__GOAL__. Reproduce each of the following entries word for word, leaving out the pictures.

__RECORDS PROVIDED__.
— start —

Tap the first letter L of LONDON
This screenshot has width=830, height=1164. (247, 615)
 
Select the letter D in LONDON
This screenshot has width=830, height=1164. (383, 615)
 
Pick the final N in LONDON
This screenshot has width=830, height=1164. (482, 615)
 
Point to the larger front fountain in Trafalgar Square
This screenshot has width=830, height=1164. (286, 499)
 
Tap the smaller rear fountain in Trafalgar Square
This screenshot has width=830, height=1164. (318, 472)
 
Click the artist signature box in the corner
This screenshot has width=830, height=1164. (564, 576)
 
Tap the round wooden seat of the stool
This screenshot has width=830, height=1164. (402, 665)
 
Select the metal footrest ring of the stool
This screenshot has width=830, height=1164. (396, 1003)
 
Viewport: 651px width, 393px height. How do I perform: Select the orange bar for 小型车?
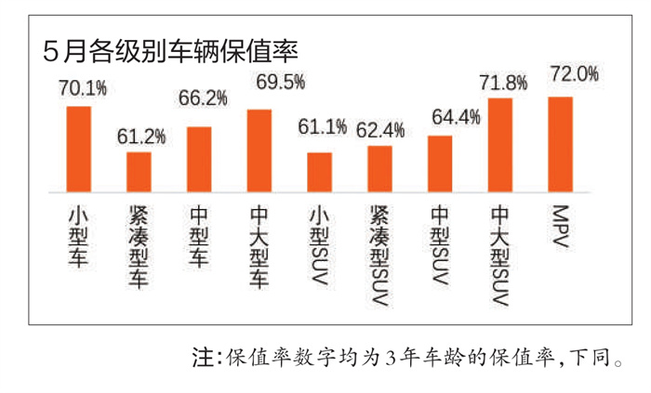(x=79, y=149)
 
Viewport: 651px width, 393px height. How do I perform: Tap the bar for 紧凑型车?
(x=139, y=171)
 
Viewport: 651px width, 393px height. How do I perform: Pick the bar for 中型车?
(x=199, y=159)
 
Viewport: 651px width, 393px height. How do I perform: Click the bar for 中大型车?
(x=259, y=151)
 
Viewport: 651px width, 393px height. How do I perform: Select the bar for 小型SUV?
(x=319, y=172)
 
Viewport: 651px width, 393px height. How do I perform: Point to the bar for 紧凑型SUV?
(x=379, y=168)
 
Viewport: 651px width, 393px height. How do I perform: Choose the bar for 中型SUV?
(x=440, y=164)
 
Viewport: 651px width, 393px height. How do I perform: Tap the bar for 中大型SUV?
(x=500, y=145)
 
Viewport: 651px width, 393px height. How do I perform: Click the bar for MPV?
(x=560, y=144)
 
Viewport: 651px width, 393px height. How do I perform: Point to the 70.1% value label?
(x=82, y=89)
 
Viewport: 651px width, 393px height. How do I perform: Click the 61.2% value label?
(x=141, y=136)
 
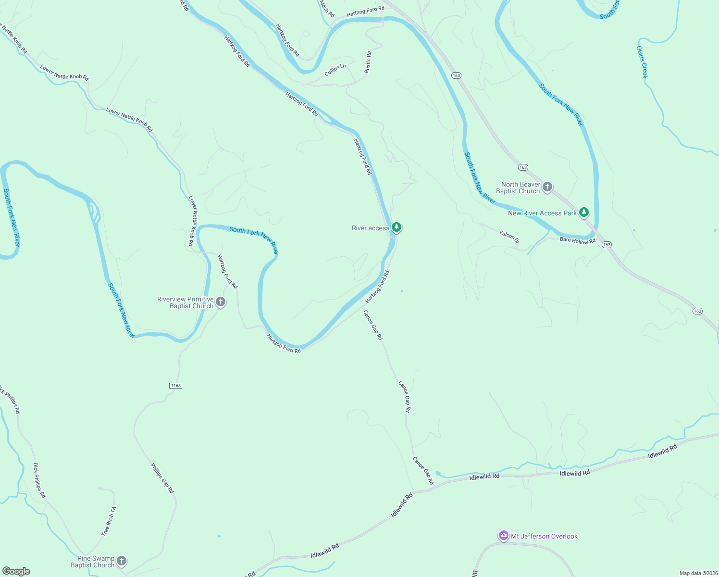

— end —

__ANSWER IN FULL__.
Tap the first letter L of LONDON
This screenshot has width=830, height=1164. (247, 615)
 
Select the letter D in LONDON
This screenshot has width=830, height=1164. (383, 615)
 
Pick the final N in LONDON
This screenshot has width=830, height=1164. (482, 615)
 
Point to the larger front fountain in Trafalgar Square
This screenshot has width=830, height=1164. (286, 499)
 
Tap the smaller rear fountain in Trafalgar Square
This screenshot has width=830, height=1164. (318, 472)
 
Click the artist signature box in the corner
This screenshot has width=830, height=1164. (564, 576)
 
Tap the round wooden seat of the stool
This screenshot has width=830, height=1164. (402, 665)
 
Select the metal footrest ring of the stool
This screenshot has width=830, height=1164. (396, 1003)
 
Viewport: 651px width, 393px height. How do I perform: Select the orange bar for 小型车?
(x=79, y=149)
 
Viewport: 651px width, 393px height. How do I perform: Tap the bar for 紧凑型车?
(x=139, y=171)
 
Viewport: 651px width, 393px height. How do I perform: Pick the bar for 中型车?
(x=199, y=159)
 
Viewport: 651px width, 393px height. How do I perform: Click the bar for 中大型车?
(x=259, y=151)
 
Viewport: 651px width, 393px height. How do I perform: Select the bar for 小型SUV?
(x=319, y=172)
 
Viewport: 651px width, 393px height. How do I perform: Point to the bar for 紧凑型SUV?
(x=379, y=168)
 
Viewport: 651px width, 393px height. How do I perform: Choose the bar for 中型SUV?
(x=440, y=164)
 
Viewport: 651px width, 393px height. How do I perform: Tap the bar for 中大型SUV?
(x=500, y=145)
 
Viewport: 651px width, 393px height. How do I perform: Click the bar for MPV?
(x=560, y=144)
 
Viewport: 651px width, 393px height. How do I perform: Point to the 70.1% value label?
(x=82, y=89)
 
Viewport: 651px width, 393px height. How do I perform: Click the 61.2% value label?
(x=141, y=136)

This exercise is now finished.